- _EXERCISE OBJECTIVE_: Copy out the following passage on rescaled predictors and regression models in full, word for word.

- _EXCERPTED PASSAGE_:
╭──

To enable direct comparison between all slopes and variance components within and between models, all predictor scales were rescaled to a uniform range of 0 to 100. The standardized slope of a given questionnaire thus represents the amount of change in the CFS-D scale corresponding to a one-percent increase in the independent scale.
Simple regression analyses were conducted separately for all models (M_Total_ and M_Comb,_ M1-M3 univariate), and for each predictor and time point as sensitivity assessments. An auxiliary model was used to compare two questionnaires. The auxiliary model included a binary variable called the “predictor index”, which indicated which questionnaire was being analyzed. Predictor values from both questionnaires were incorporated, as well as an interaction term between the “predictor index” and the predictor values. The purpose of the interaction term is to estimate the difference in slopes between the predictors of the two questionnaires^44^.

╰──

Dataset entries
╭──

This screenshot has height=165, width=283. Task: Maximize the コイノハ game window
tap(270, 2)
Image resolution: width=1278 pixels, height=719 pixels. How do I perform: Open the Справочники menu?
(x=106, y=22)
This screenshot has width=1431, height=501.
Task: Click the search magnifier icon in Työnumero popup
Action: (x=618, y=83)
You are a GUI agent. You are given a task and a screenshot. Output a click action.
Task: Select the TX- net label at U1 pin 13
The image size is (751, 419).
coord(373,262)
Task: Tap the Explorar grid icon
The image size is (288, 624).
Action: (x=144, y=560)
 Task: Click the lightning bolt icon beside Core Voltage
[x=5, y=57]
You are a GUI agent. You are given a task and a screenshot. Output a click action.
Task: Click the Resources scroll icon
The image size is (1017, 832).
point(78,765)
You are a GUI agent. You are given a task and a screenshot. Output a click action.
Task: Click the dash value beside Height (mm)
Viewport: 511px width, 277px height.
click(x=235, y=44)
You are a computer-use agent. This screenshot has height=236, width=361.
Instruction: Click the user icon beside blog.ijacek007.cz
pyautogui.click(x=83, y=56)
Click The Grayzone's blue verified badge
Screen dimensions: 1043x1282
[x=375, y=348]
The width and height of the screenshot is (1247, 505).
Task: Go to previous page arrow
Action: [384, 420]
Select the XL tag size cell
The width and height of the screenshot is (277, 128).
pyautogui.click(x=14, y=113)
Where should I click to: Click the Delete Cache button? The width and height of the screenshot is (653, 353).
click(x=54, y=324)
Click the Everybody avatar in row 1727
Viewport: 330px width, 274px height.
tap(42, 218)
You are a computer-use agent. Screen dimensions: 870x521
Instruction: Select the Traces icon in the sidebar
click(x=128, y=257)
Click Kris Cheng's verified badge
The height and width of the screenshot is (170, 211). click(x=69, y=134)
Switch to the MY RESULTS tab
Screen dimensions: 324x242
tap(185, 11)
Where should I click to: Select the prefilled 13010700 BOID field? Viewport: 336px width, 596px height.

╰──

- _SOLUTION FOR THIS TASK_:
To enable direct comparison between all slopes and variance components within and between models, all predictor scales were rescaled to a uniform range of 0 to 100. The standardized slope of a given questionnaire thus represents the amount of change in the CFS-D scale corresponding to a one-percent increase in the independent scale.
Simple regression analyses were conducted separately for all models (M_Total_ and M_Comb,_ M1-M3 univariate), and for each predictor and time point as sensitivity assessments. An auxiliary model was used to compare two questionnaires. The auxiliary model included a binary variable called the “predictor index”, which indicated which questionnaire was being analyzed. Predictor values from both questionnaires were incorporated, as well as an interaction term between the “predictor index” and the predictor values. The purpose of the interaction term is to estimate the difference in slopes between the predictors of the two questionnaires^44^.